После включения конфокального микроскопа, оснащенного 40-кратным и 63-кратным масляными иммерсионными объективами, поместите предметное стекло на предметный столик микроскопа. Чтобы получить изображение мышечных предшественников диска крыла и непрямых летательных мышц или IFM, установите DAPI с возбуждением 405 и излучением 450 нанометров. Тогда выберите Alexa Fluor 488 с возбуждением 496 и излучением 519 нм, а для зондов smFISH — Quasar 670 с возбуждением 647 и излучением 670 нм.
Найдите образец с помощью сигнала DAPI и УФ-лампы. Сохраните отснятые изображения в формате TIFF. Чтобы получить изображение взрослых мышечных стволовых клеток, установите длины волн возбуждения и излучения для DAPI и Alexa Fluor 488, как было показано ранее.
Затем установите длины волн для Alexa Fluor 555 и Quasar 670 для зондов smFISH. Найдите образец и сохраните отснятые изображения в формате TIFF. Запустите изображение J и перейдите в меню плагинов.
Выберите «Макросы», а затем «Изменить», чтобы открыть исходный код макросов. Чтобы количественно оценить пятна Mef2 smFISH у личинок, установите радиус логарифма равным 3, а качество логарифма равным 20. Затем сегментируйте Mef2 положительными ядрами с размытием два, параметром шкалы ядра 30, порогом ядра минус восемь и размером ядра 300.

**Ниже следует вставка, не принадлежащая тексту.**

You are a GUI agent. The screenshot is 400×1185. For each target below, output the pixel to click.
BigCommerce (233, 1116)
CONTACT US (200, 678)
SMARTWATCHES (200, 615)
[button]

Запустите макрос, выполнив команду run. Макрос автоматически загрузит все изображения из указанной папки и последовательно определит их количество. Для мышечных волокон установите логарифмический радиус равным 2,5, логарифмическое качество равным 60, размытие равным двум, параметр масштаба ядра равным 100, порог ядра равным нулю, а размер ядра равным 300.
Запустите макрос, выполнив команду run. Макрос автоматически загрузит все изображения из указанной папки и последовательно определит их количество. После анализа проверьте результаты, отображаемые в файле FISH results и файле nuclei results.
Транскрипты Mef2 и Zfh1 были равномерно обнаружены в популяции АМФ и колокализованы с белками Mef2 и Zfh1 соответственно. При более высоком увеличении АМП различают очаги сайтов транскрипции и зрелые мРНК, рассеянные в цитоплазме. Аналогичным образом, сайт транскрипции и распределение мРНК Mef2 и Zfh1 были изучены в дифференцированных взрослых IFM и ассоциированных стволовых клетках.
Макро изображения J собственного производства эффективно обнаруживает и сегментирует точки Mef2 и мышечные ядра. Количественный анализ мРНК Mef2 на ядра у взрослых ИФМ и АМП существенно не отличался. Количественная оценка распределения пятен Mef2 показала, что 92% мРНК Mef2 присутствует в цитоплазме, а 8% связаны с мышечными ядрами.